Were I to call myself pro-choice, I would be EVERY BIT the HYPOCRITE as the anti-choicers who call themselves pro-lifers who support war, capital punishment, a dismantling of the social net, etc. Unlike you, I don't claim lofty principles willy-nilly unless I actually SUBSCRIBE TO those principles.
You can CLAIM I pine for the 19th century, but you would be wrong.
You can CLAIM I do not support abortion rights, but you would be wrong.
You can CLAIM I possess only "pseudo wit," but you would be...well, you actually may be right about that one.
Thanks for taking time to respond.
My two sons knew nothing but nurturing while I carried them and I was in a state of total bliss. My Catholic mother, after the birth of my first son, said "now you have to be against birth control and abortion". Nothing could have been further from the truth. Carrying two precious lives to their wanted fruition made me aware of how difficult it would have been if I hadn't wanted to be pregnant. My second son was unplanned (fertility spec. said I couldn't have more children) so there was about a half hour of shock but I was happily married with a 5 yr. old who had brought nothing but joy to our lives so once the shock passed, we were thrilled.
I've volunteered as an escort at a nearby clinic when picketers are out in force. I donate to planned parenthood monthly and I look forward to seeing EllaOne available in pharmacies but I won't hold my breath because we seem to be moving closer to a time when being able to terminate pregnancies require a lot of money and travel. We have lost a number of clinics and doctors who perform abortions due to pressure and threats from anti-choice groups.
Meanwhile, the profits of the abortion industry (adjusted for inflation) have remained steady for the last 30 years.
Have you talked to the volunteers or the doctors and nurses who are literally putting their lives on the line to work there?
I've volunteered at several over the years and each one had no concern for profit.
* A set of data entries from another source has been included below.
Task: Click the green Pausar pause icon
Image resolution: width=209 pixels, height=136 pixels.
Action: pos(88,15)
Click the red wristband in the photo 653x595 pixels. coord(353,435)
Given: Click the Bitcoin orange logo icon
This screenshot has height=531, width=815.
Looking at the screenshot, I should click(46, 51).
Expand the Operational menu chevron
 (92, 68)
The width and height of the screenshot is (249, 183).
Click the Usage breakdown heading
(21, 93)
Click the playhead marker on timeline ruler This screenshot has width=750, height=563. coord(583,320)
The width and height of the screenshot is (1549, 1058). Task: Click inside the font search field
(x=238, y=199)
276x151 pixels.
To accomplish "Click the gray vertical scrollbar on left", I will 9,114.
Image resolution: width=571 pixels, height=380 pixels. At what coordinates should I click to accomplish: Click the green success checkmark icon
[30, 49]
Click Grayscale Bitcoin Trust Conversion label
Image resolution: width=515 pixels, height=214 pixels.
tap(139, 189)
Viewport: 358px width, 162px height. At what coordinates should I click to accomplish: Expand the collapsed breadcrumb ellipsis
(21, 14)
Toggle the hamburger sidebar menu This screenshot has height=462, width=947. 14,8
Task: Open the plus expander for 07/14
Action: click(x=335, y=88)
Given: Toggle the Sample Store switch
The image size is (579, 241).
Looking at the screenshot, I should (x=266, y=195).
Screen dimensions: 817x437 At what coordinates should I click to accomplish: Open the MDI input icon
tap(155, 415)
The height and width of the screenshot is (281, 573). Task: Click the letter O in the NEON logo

No other doctor or nurse takes such a risk just to go to work and they all could make much more money, much more easily just by working in a hospital so your rhetoric about profits just show that you have very little understanding or the realities of clinics. Hopefully, that will remain to be true but I've found that many of the girls I've escorted are there with their "We don't believe in abortion" parents.
And I may be a Christian, but I'm no Taliban. Don't compare me to dictators, please. Not just because I hate abortion and I'm a Christian.
And when the mother ends the child's life in the womb? What does that do to the mother-child bond?
Don't want a kid? Don't get pregnant. A condom breaking doesn't give anyone the right to kill.